→ **Task**
Your task is to output all the records below, word for word.

→ **Stored items from a collection**
=== Section Start ===

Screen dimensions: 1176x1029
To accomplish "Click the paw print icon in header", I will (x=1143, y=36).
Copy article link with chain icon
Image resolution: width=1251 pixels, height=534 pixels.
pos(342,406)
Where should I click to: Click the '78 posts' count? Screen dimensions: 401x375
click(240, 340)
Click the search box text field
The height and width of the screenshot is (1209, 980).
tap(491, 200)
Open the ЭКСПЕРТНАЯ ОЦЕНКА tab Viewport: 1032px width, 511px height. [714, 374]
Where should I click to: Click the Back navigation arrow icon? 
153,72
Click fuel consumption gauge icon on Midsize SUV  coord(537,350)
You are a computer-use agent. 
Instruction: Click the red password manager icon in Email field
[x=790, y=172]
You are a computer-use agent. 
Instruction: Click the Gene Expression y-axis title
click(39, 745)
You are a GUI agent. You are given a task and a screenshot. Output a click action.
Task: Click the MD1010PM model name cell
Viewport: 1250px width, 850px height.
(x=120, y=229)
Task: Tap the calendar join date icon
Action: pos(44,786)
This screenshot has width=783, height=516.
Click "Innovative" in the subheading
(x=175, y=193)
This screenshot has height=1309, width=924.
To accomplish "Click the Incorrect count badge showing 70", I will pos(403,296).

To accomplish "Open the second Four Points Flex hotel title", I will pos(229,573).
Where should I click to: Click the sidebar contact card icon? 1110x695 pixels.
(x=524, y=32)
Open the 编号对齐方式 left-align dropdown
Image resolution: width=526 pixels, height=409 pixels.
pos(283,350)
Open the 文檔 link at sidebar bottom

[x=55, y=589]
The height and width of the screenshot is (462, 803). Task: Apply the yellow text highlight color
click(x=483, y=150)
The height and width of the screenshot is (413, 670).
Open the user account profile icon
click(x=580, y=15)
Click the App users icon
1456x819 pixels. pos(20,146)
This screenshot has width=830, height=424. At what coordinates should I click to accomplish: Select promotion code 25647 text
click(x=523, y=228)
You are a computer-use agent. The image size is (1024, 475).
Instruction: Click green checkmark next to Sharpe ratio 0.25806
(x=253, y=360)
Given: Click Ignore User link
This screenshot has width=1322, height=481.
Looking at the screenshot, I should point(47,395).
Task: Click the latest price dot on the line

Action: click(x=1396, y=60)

=== Section End ===

→ **Output below**
Screen dimensions: 1176x1029
To accomplish "Click the paw print icon in header", I will (x=1143, y=36).
Copy article link with chain icon
Image resolution: width=1251 pixels, height=534 pixels.
pos(342,406)
Where should I click to: Click the '78 posts' count? Screen dimensions: 401x375
click(240, 340)
Click the search box text field
The height and width of the screenshot is (1209, 980).
tap(491, 200)
Open the ЭКСПЕРТНАЯ ОЦЕНКА tab Viewport: 1032px width, 511px height. [714, 374]
Where should I click to: Click the Back navigation arrow icon? 
153,72
Click fuel consumption gauge icon on Midsize SUV  coord(537,350)
You are a computer-use agent. 
Instruction: Click the red password manager icon in Email field
[x=790, y=172]
You are a computer-use agent. 
Instruction: Click the Gene Expression y-axis title
click(39, 745)
You are a GUI agent. You are given a task and a screenshot. Output a click action.
Task: Click the MD1010PM model name cell
Viewport: 1250px width, 850px height.
(x=120, y=229)
Task: Tap the calendar join date icon
Action: pos(44,786)
This screenshot has width=783, height=516.
Click "Innovative" in the subheading
(x=175, y=193)
This screenshot has height=1309, width=924.
To accomplish "Click the Incorrect count badge showing 70", I will pos(403,296).

To accomplish "Open the second Four Points Flex hotel title", I will pos(229,573).
Where should I click to: Click the sidebar contact card icon? 1110x695 pixels.
(x=524, y=32)
Open the 编号对齐方式 left-align dropdown
Image resolution: width=526 pixels, height=409 pixels.
pos(283,350)
Open the 文檔 link at sidebar bottom

[x=55, y=589]
The height and width of the screenshot is (462, 803). Task: Apply the yellow text highlight color
click(x=483, y=150)
The height and width of the screenshot is (413, 670).
Open the user account profile icon
click(x=580, y=15)
Click the App users icon
1456x819 pixels. pos(20,146)
This screenshot has width=830, height=424. At what coordinates should I click to accomplish: Select promotion code 25647 text
click(x=523, y=228)
You are a computer-use agent. The image size is (1024, 475).
Instruction: Click green checkmark next to Sharpe ratio 0.25806
(x=253, y=360)
Given: Click Ignore User link
This screenshot has width=1322, height=481.
Looking at the screenshot, I should point(47,395).
Task: Click the latest price dot on the line

Action: click(x=1396, y=60)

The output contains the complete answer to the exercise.